[Start of section]

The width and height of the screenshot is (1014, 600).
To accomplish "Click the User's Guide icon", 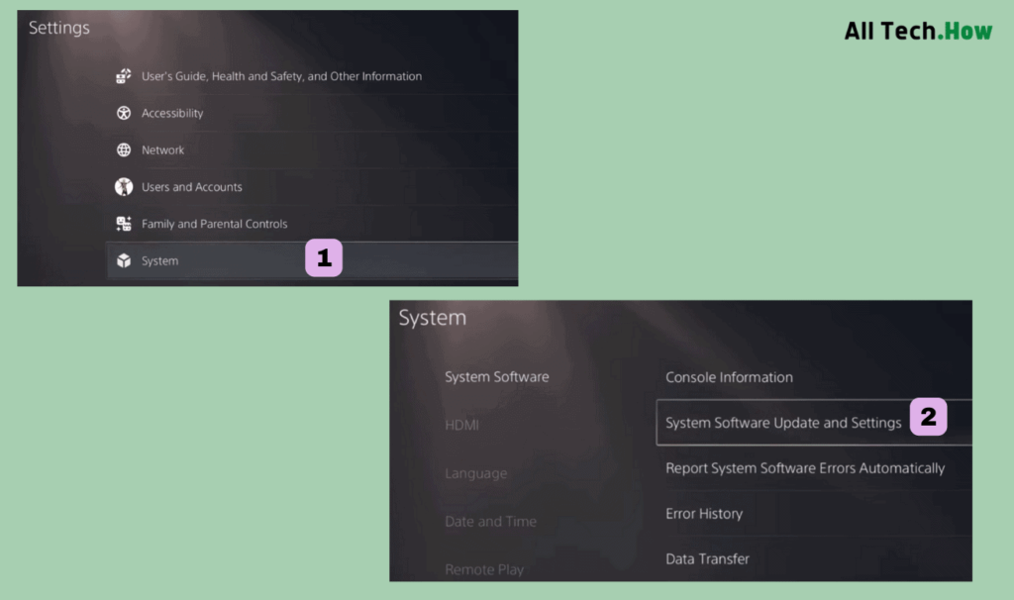I will coord(124,76).
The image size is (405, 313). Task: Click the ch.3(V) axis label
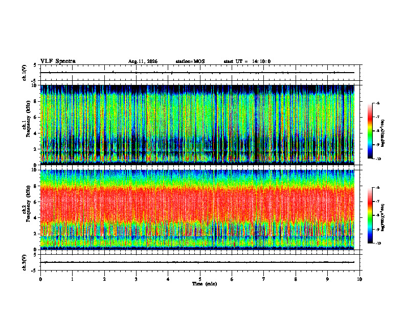point(24,263)
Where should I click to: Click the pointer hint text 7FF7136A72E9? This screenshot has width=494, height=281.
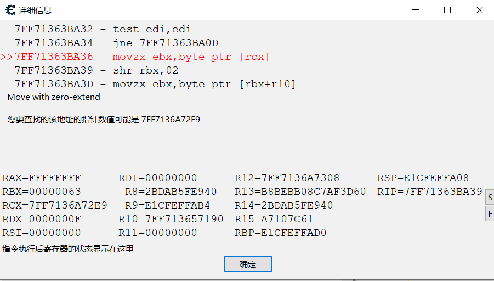point(171,120)
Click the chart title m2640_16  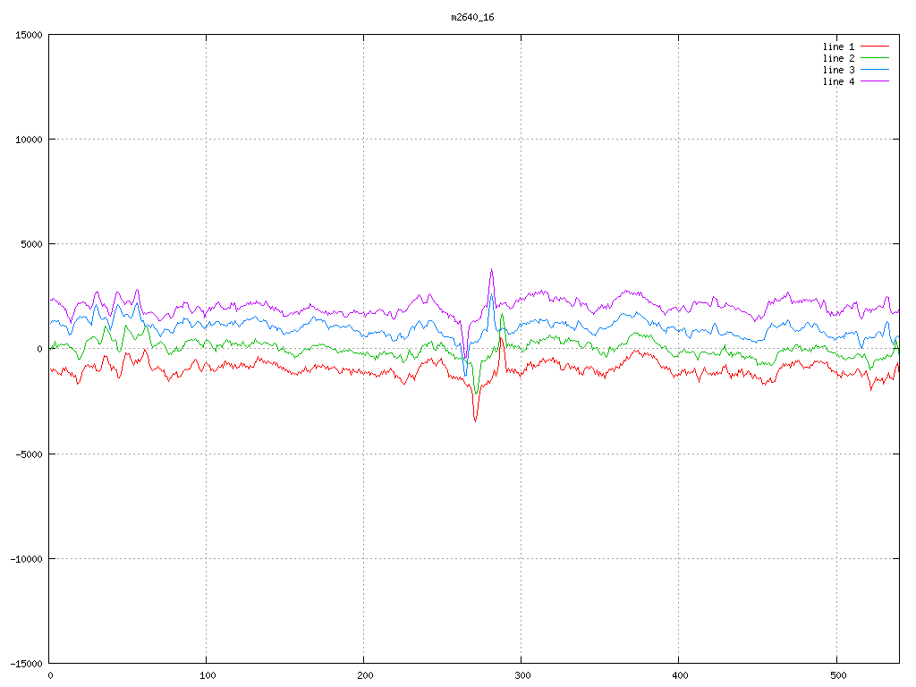472,17
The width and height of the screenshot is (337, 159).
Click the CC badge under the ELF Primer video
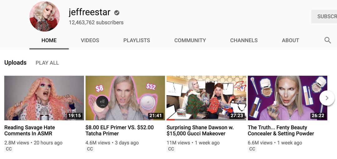click(90, 149)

[End of section]

**Problem:** Using the records above, extract exactly and only the lines from the one with "The width and height of the screenshot is (337, 159)." through the final line, inclusive, leaving out pictures.

**Solution below:**
The width and height of the screenshot is (337, 159).
Click the CC badge under the ELF Primer video
click(90, 149)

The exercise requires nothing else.